Colorado Springs News, Sports & Business

Gazette Premium Content Agility competition training can help boost animals' self-confidence and behavior

3 photos photo - Colleen McLaughlin congratulates her dog Sky after they competed in the dog agility competition at the 2014 Rocky Mountain State Games Friday, July 25, 2014, at America the Beautiful Park in Colorado Springs.   (The Gazette, Christian Murdock) + caption
Colleen McLaughlin congratulates her dog Sky after they competed in the dog agility competition at the 2014 Rocky Mountain State Games Friday, July 25, 2014, at America the Beautiful Park in Colorado Springs. (The Gazette, Christian Murdock)
By Kalyn Kahler kalyn.kahler@gazette.com - Updated: July 25, 2014 at 10:36 pm

Melian stood confidently at the start of the dog agility course at the Rocky Mountain State Games, legs quivering in anticipation. She waited anxiously to respond to the call of her owner, LeNore Ralston. But just a few years ago, Melian quivered when a branch fell off a tree, a car drove past or another dog came into sight. The black lab responded anxiously to every small noise or movement around her.

"I could not walk her down the street," Ralston said. "A leaf would blow and she would freak out. She has what I call, a 'danger, danger' bark."

Ralston, dressed for the Games' only nonhuman sport in dog-bone earrings and a ring decorated with paw prints, rescued Meli as an 8-week old puppy. Meli's previous owners were unlicensed breeders, and she and her littermates went straight to the shelter at Colorado Springs-based All Breed Rescue & Training.

The Colorado Springs native began working with Meli on agility training to see if it could help change her behavior. As her training progressed, and Meli began to compete a year ago, she transformed into an easygoing dog and now has her Canine Good Citizen certificate.

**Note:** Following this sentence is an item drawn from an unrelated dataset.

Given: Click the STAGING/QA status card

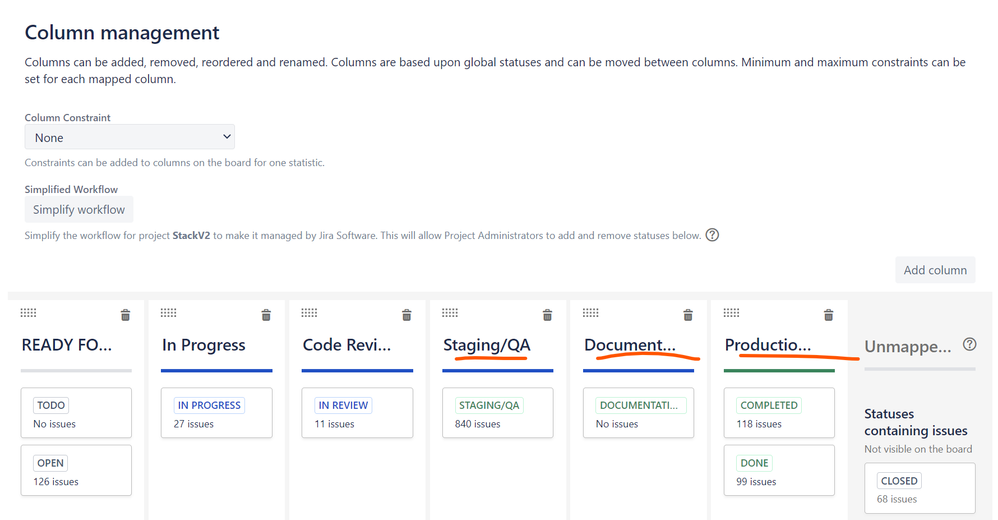Looking at the screenshot, I should point(498,413).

"I've had people who have known her from the beginning who say to me, 'She's like a different dog.'"

Meldona Sauer, owner of Action Paws LLC, helps dogs like Meli every day as her job. Sauer said that agility training is a guaranteed way to cure a "scaredy-cat dog."

"They are going to come out of their shell," Sauer said. "They are going to be confident dogs ... it gives me goosebumps when I think about it. They come in with their back against the wall and the next thing you know they are competing."

Ralston hopes to continue to compete with Meli and eventually take her to nationals. But for now, in her first outdoor trial, she is focused on contending for a podium spot.

The competition kicked off in the intense sunshine Friday at America the Beautiful Park. Rocky Mountain State Games agility commissioner Kathy Matejka's corgi, Zinger, kept cool by splashing around in a wading pool, while also keeping the spectators cool, flinging water as she shook dry. Other canines stayed in the shade of their tents and beat the heat with cooling coats, special jackets that reflect sunlight away from the canines.

Both Matejka and Ralston are members of the Colorado Springs-based Pikes Peak Agility Club and are responsible for organizing the trial in each of its two years. They agreed that although agility is not an Olympic sport, for the handlers and dogs who will land on the podium Sunday, it might as well be. The State Games agility is unique among other contests because it concludes with an awards ceremony.

"The look on people's faces on the podium who got the medals (last year), you would have thought that we were in Beijing," Matejka said, referring to the 2008 Olympics. "We have the fountain and the Peak in the background. It's the best photo ever, and that was probably the biggest surprise we had last year."